Java Click To expand Java Click To expand

By changing the way our test runs, we can easily test whether or not an exception will get thrown, but it is the base code in Hello.java that needs to be changed in order to do something with the exception once it is caught. Another item that jcoverage doesn't completely pick up on is the branch coverage for the exception. Even though it shows 100% branch coverage, we have not exercised the two possible branches here to the greatest conclusion. jcoverage does pick up on the line coverage for the unexercised branch.

It can be very tricky to decipher what any ccoverage tool is telling you about exception handling. In our simple case it's rather straightforward. We are not exercising the Exception code either in the throwing stage or in catching. Unfortunately jcoverage does not have a built-in function to check that all exception code is exercised; it can only perform the more general line and branch coverage, but this it does well. Paying attention to when you should be doing something with an exception and when you aren't fully exercising all of your code will help you in determining whether or not your code is ready to go.

Diminishing Return

Now let's try and improve our percentage rating by testing our addInt() branch with a negative number.

assertEquals(7, hello.addInt(-1));


So, what does this get us?

Java Click To expand

As you can see from this, jcoverage thinks that we are completely covering our addInt() method, increasing our percentage to 90%, however we haven't fully tested this method, we are missing the newInt == 0 condition.

 public int addInt(int newInt) {
 if(newInt > 0) {
 return myInt + newInt;
 } else {
 return myInt;
 }
 }


Adding this method into our testing might increase our code coverage percentage, but jcoverage does not seem to catch this possible one-off error that we have run into. Our code coverage percentage stays at 90%. What to do? Do we stop writing tests simply because the coverage tool tells us we've reached our goal? My answer, of course, is no. By writing complete tests we again ensure that we are testing everything. The coverage tool is just there to help catch it before it becomes a big problem, or to put forward a goal for you to attain. And, if you aren't happy with one coverage tool, try another—perhaps it will use a different algorithm that catches more.

Setting Goals

One of the nice things that you can do using jcoverage is to set absolute percentage goals using the check ant target.

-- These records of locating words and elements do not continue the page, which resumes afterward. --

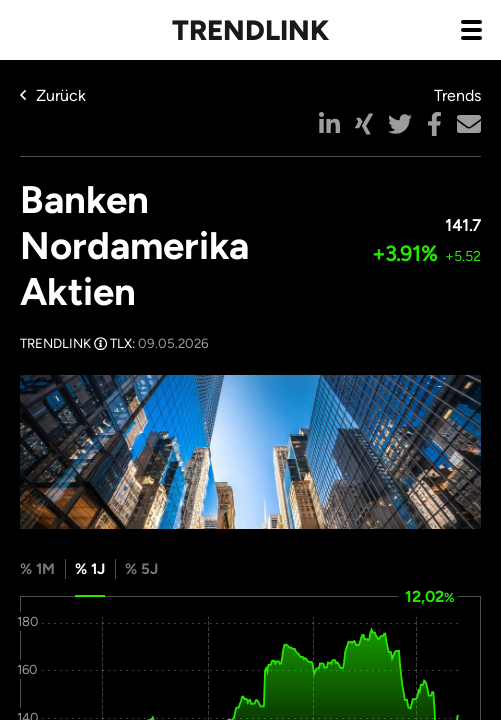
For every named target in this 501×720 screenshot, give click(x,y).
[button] (329, 124)
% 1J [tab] (90, 569)
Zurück (53, 95)
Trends (457, 95)
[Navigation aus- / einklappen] (471, 29)
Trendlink (250, 30)
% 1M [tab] (37, 569)
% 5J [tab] (141, 569)
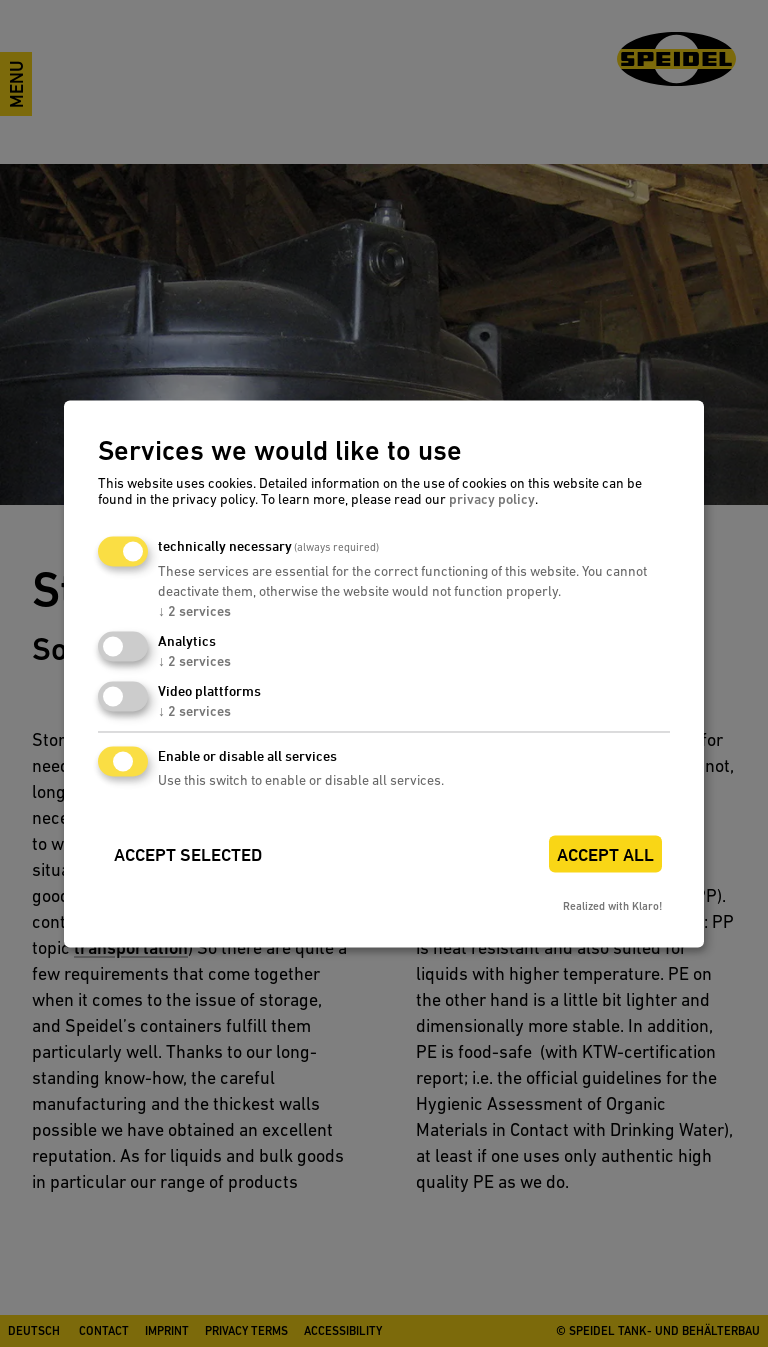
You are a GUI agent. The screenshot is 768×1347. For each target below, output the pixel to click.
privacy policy (492, 500)
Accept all (605, 854)
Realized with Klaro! (612, 906)
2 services (194, 612)
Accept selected (188, 854)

<check branch="95" line="95"/>


By adding this into the report target, or the test target, we are able to send up a flare warning developers that their intended goals have not been met. jcoverage does this by failing the test class for whichever class falls below the defined percentages you have indicated are acceptable. You can also set goals on a per-package basis that look like this:

<check branch="95" line="95">
 <regex pattern="xptoolkit.jcoverage.*" branch="85" line="95"/>
</check>


This would verify that everything that wasn't covered by the regex statement would be at 95% for branch coverage and 95% for line coverage, and that the particular package would be at 85% for branch and 95% for line. This is particularly useful if you have an old package that is slowly getting tests added to it—you can ensure that your tests still pass, but you will be made aware of the deficiency if you suddenly stop writing new tests for it.